DATA EXCERPTS:
_ _ _ _

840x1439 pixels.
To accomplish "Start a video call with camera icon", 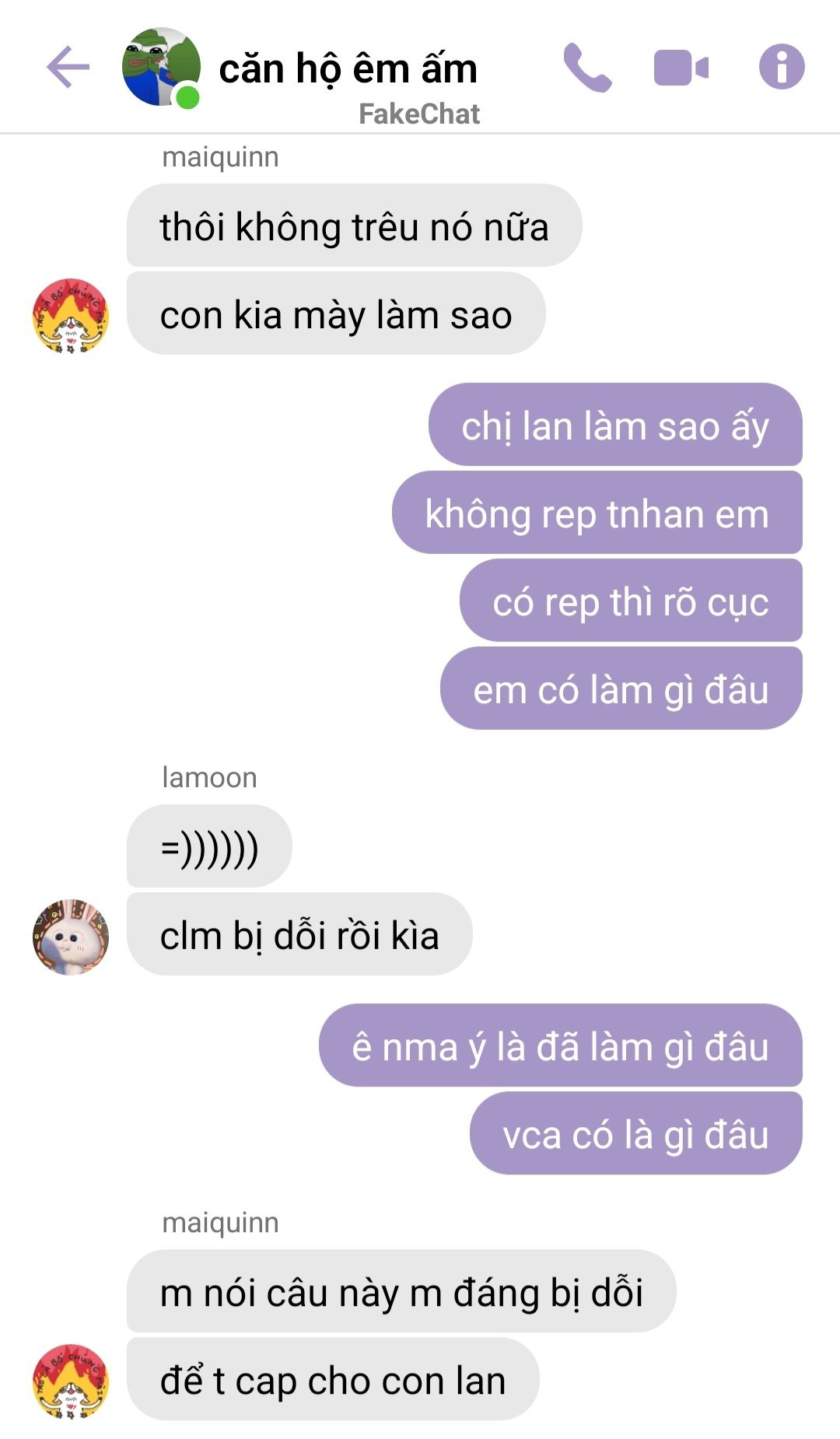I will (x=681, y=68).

_ _ _ _

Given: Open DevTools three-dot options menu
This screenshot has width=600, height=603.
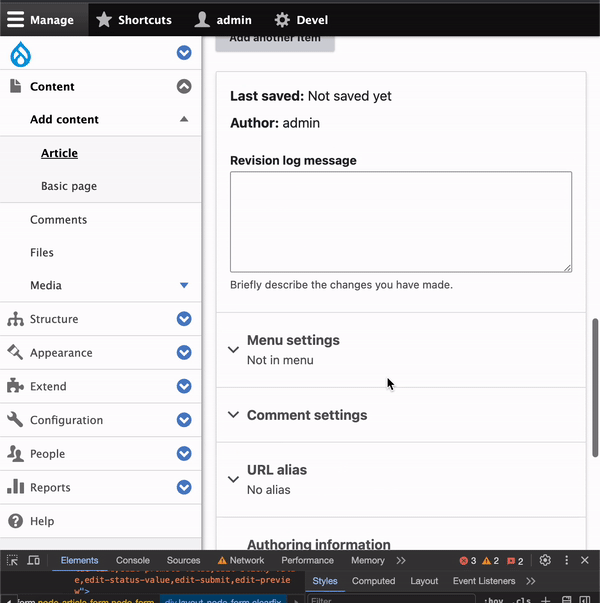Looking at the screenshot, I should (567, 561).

_ _ _ _

DIRECTIVE:
Repeat the data word for word, beginning at the line that contains "Given: Open DevTools three-dot options menu" and stopping after the line that contains "Looking at the". Leave out the pictures.

EXERCISE RESPONSE:
Given: Open DevTools three-dot options menu
This screenshot has width=600, height=603.
Looking at the screenshot, I should (567, 561).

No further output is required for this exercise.